Tuas mãos, onde estão?

E essa onda de raios que anda assolando o Brasil não está fácil. Não bastasse atingir pessoas, objetos e animais, agora nem mesmo as Divindades escapam. Hoje, em mais um dia de fortes chuvas, um raio fulminou impunemente a mão direita do Cristo Redentor.

Ele lá, braços abertos, querendo abraçar, ou esperando um abraço do mundo, e de repente aquele estrondo. Logo agora, que o mundo precisa tanto de seu afago, de uma mãozinha? Como ficarão as preces, as novenas, os joelhos ralados, as penitências?

E pensando aqui, pelos mortais, nem sei mesmo como é o lado dele. Talvez esteja gritando do dor, lamentando que não possa juntar as mãos numa reza, orar por essa gente miúda e humilde, rude e insatisfeita, um tanto inconstante e contraditória. Daí, desce cabisbaixo de sua montanha e vai "aonde Deus não faz morada", cuidar de seu ferimento num posto de saúde.

Posso imaginar, depois de muitas horas na fila, com a mão ferida, raio ou estigma?, vai até um enfermeiro e pergunta: - "Ainda vai demorar? Estou ferido, preciso de cuidados". Por sua vez o rapaz, educadamente, diz: - "aí, mermão, ta achando que é o Jezuiz? Furando fila, tumultuando; espera tua hora e não amola!".

Então, ele, triste e sem ação, fala com um fio de voz: - "Mas eu sou Je...", mas o homem já havia virado as costas.

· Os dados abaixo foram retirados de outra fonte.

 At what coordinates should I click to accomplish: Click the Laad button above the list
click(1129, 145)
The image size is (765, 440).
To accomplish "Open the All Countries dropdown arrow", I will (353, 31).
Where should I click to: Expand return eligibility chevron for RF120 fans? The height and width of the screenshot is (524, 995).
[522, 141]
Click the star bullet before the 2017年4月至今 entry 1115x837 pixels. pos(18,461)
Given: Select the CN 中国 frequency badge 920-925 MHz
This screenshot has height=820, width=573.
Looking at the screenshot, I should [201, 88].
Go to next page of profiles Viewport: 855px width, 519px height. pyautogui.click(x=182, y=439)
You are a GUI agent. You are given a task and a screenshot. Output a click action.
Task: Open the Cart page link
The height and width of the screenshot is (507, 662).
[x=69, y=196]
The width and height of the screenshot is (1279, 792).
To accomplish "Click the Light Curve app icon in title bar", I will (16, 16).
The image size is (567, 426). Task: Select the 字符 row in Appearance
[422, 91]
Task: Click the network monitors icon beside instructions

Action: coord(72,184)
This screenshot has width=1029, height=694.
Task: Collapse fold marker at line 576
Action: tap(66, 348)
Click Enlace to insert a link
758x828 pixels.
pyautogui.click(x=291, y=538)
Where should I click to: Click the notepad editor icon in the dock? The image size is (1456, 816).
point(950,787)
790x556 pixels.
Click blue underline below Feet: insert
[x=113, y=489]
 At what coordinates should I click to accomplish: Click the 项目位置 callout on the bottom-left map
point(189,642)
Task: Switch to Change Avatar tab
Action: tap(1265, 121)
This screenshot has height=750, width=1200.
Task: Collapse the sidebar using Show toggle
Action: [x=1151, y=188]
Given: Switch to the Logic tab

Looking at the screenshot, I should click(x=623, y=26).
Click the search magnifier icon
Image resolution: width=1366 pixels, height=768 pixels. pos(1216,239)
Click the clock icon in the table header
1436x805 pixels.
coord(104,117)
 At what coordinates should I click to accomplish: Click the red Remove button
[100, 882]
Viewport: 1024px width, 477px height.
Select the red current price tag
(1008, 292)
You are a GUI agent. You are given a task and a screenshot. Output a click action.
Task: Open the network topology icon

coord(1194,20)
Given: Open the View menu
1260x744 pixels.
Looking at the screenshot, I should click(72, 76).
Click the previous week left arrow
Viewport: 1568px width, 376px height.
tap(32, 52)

É, o nazareno verá que o mundo é amargo demais, e que precisa muito de sua ajuda. Talvez chore um pouco, peça mais desculpas ao Pai, e se esqueça de subir e passar tanto tempo lá em cima, olhando tudo de tão distante.

Enquanto que eu só peço, e espero, que ele se recupere logo, para que possa conduzir com mãos firmes este mundo tão iludido e fragmentado, ansioso pelo juízo, mesmo que seja o final.

É tarde, e ele, já com um curativo na mão, sai lentamente do posto médico. Raios pipocam por todas as direções. Ele se encolhe, protegendo as mãos. Melhor aguardar mais um pouco para decidir o que fazer.